Git Product home page Git Product logo

workbench-example-rapids-cudf's Introduction

NVIDIA AI Workbench: Introduction

This is an NVIDIA AI Workbench example Project that provides a short introduction of the cuDF library, a Python GPU-accelerated DataFrame library (built on the Apache Arrow columnar memory format) for loading, joining, aggregating, filtering, and otherwise manipulating data. cuDF also provides a pandas-like API that will be familiar to data engineers & data scientists, so they can use it to easily accelerate their workflows without going into the details of CUDA programming. Users in the AI Workbench Beta Program can get up and running with this Project in minutes.

Have questions? Please direct any issues, fixes, suggestions, and discussion on this project to the DevZone Members Only Forum thread here.

Project Description

Included in this project are nine tutorial notebooks. The first six are relatively easy to run; the last three (*) may require a low GPU RAM user ( < 16GB) to push the project to heavier hardware to run all of the performance benchmarks. Good news: Workbench makes this easy!

  • cudf-pandas-demo: This notebook demonstrates the acceleration that cudf.pandas gives over vanilla Pandas. The example runs through loading some data with Pandas and getting some performance numbers, then running the same code again with the cudf.pandas plugin to show the speedup that is possible with NVIDIA hardware.

  • rapids_cudf_pandas_accelerator_mode: This notebooks shows you how to GPU accelerate your existing workflow with zero code change.

  • 10min: This is a short introduction to cuDF and Dask-cuDF, geared mainly towards new users.

    cuDF is a Python GPU DataFrame library (built on the Apache Arrow columnar memory format) for loading, joining, aggregating, filtering, and otherwise manipulating tabular data using a DataFrame style API in the style of pandas.

    Dask is a flexible library for parallel computing in Python that makes scaling out your workflow smooth and simple.
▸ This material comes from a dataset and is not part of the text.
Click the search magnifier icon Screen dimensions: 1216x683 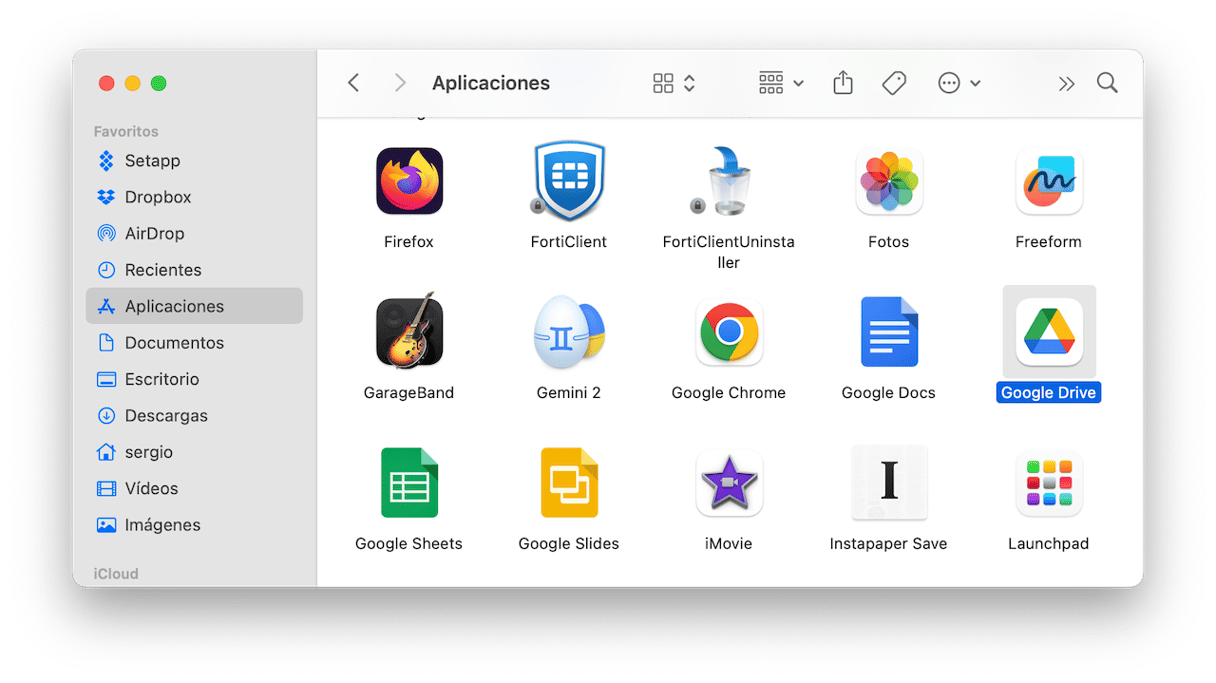click(1107, 83)
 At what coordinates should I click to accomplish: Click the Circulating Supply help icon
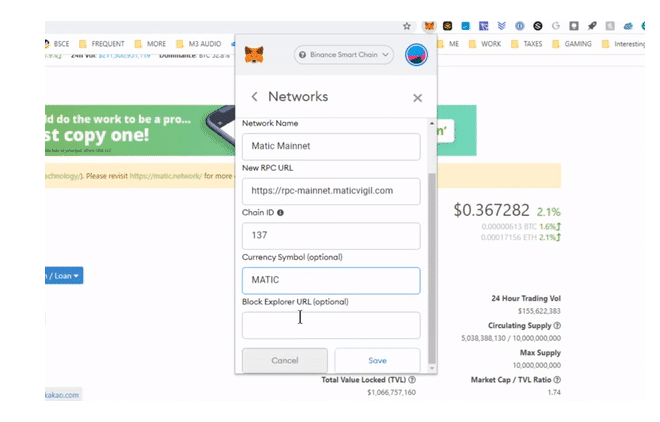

On the CPU, Dask uses Pandas to execute operations in parallel on DataFrame partitions.

    Dask-cuDF extends Dask where necessary to allow its DataFrame partitions to be processed using cuDF GPU DataFrames instead of Pandas DataFrames. For instance, when you call dask_cudf.read_csv(...), your cluster’s GPUs do the work of parsing the CSV file(s) by calling cudf.read_csv().

    Which libraries do I use? If your workflow is fast enough on a single GPU or your data comfortably fits in memory on a single GPU, you would want to use cuDF. If you want to distribute your workflow across multiple GPUs, have more data than you can fit in memory on a single GPU, or want to analyze data spread across many files at once, you would want to use Dask-cuDF.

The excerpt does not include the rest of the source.